One of the more intriguing visual phenomenon is seeing a giant moon on the horizon. One might think that there is some physical explanation as to why the moon is larger when low on the horizon, but its actually a visual illusion where your brain is playing a trick on you. This illusion is aptly called the “Moon Illusion“. This illusion is incredibly well explained in the following video:
So how do people capture a super large moon in their photographs?
There are a few ways:
1) Use a large telephoto lens to photograph the moon so that it fills a larger portion of the frame
2) Add the moon to a scene using the in-camera technique of double-exposures
3) Use a Photoshop or other image editing software to composite two images together.

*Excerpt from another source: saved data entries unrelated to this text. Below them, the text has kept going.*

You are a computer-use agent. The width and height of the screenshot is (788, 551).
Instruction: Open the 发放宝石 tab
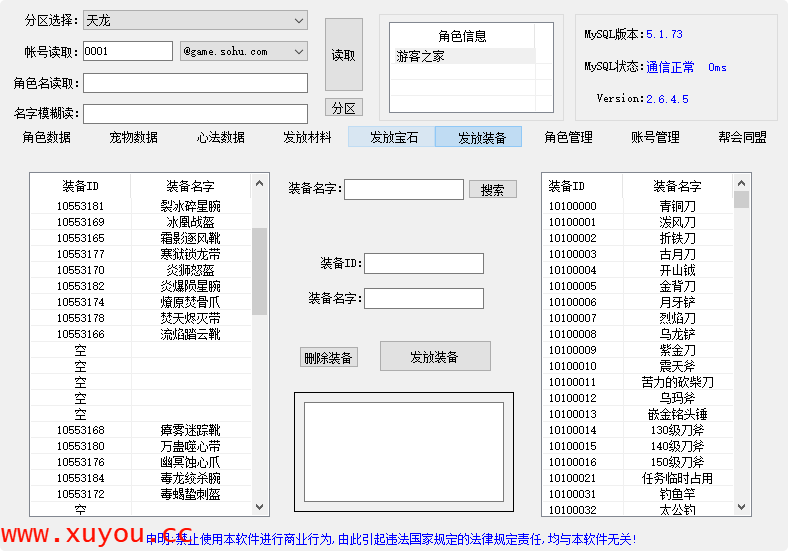(x=392, y=137)
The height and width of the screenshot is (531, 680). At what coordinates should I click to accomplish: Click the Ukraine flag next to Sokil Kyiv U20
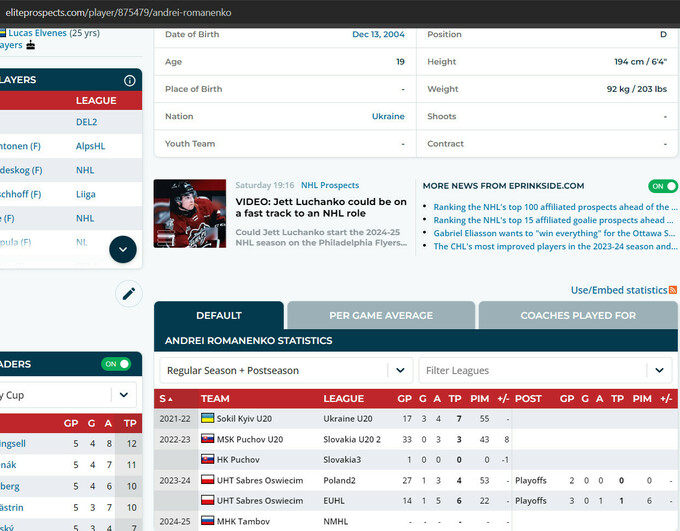208,418
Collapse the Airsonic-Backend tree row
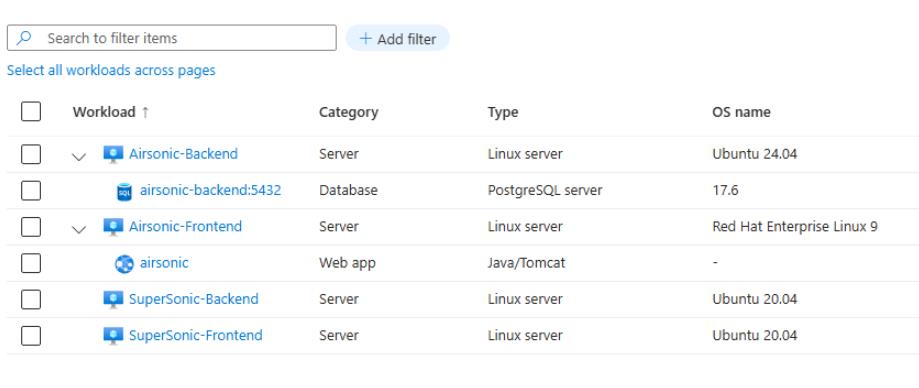Image resolution: width=919 pixels, height=388 pixels. coord(79,156)

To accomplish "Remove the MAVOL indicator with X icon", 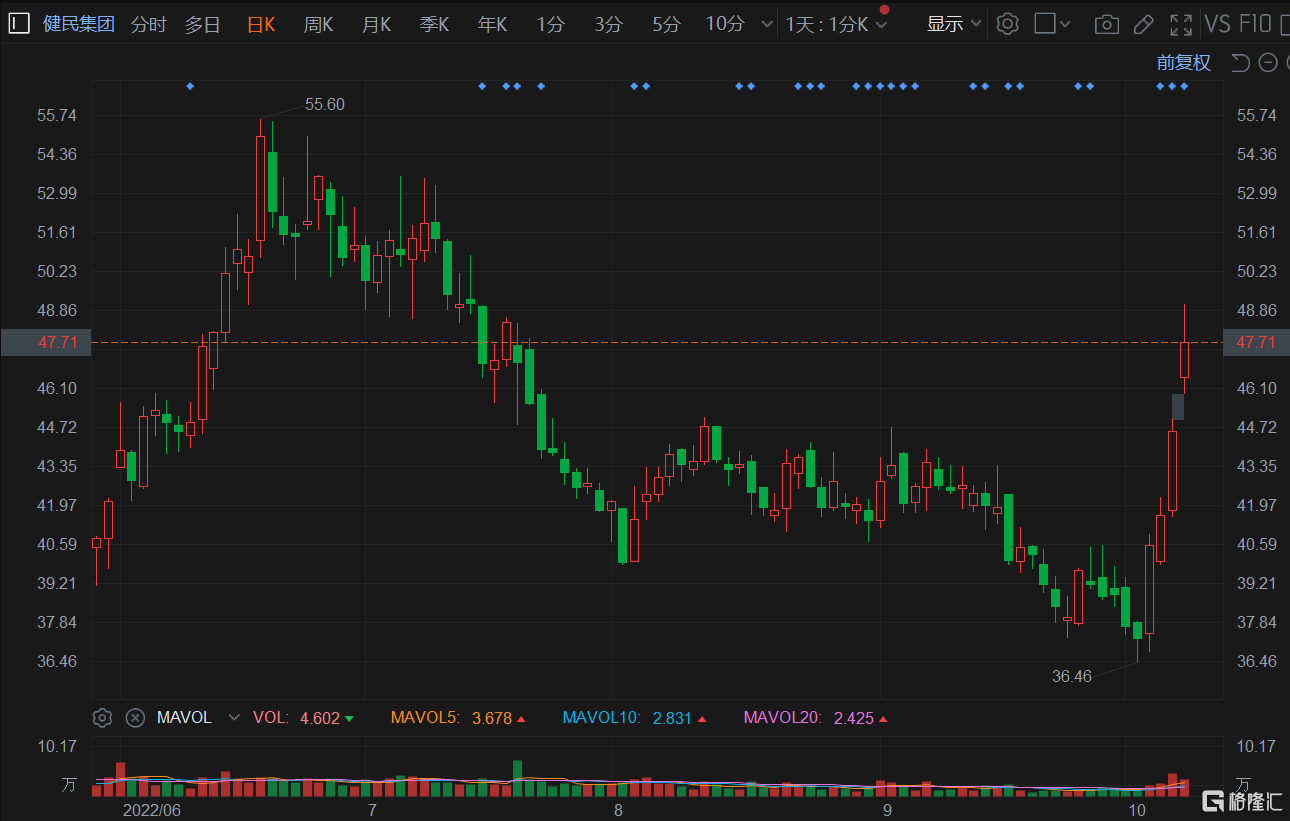I will point(135,717).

No one way is right or wrong as the end result pursued is at the creative discretion of the photographer. Still some people can get confused between real and altered photos to display large moonscapes. The photo at the top of this post was taken with a 600mm lens and 1.4x teleconverter for a net focal length of 840mm. The photo below was taken with a 70-300mm lens employing my film cameras double-exposure functionality.
Photoshop clearly can provide the fastest path to high impact photos, but not always the most natural rendition. A perfect example of this is comparing the two images of a moon above a Los Angeles skyscraper taken at 105mm. Moon photo composite made with Photoshop versus a straight 105mm photo of the moon. Clearly the first image has had some artistic license applied while the second is a straight representation of what a 105mm lens can capture.
All in all photographing the moon can be incredibly challenging and fun. How you represent the scene you see with your naked eye is up to you, but take into account the “Moon Illusion” when creating your final photo. It might just explain why what you see in your photo doesn’t match up to your memory of the scene.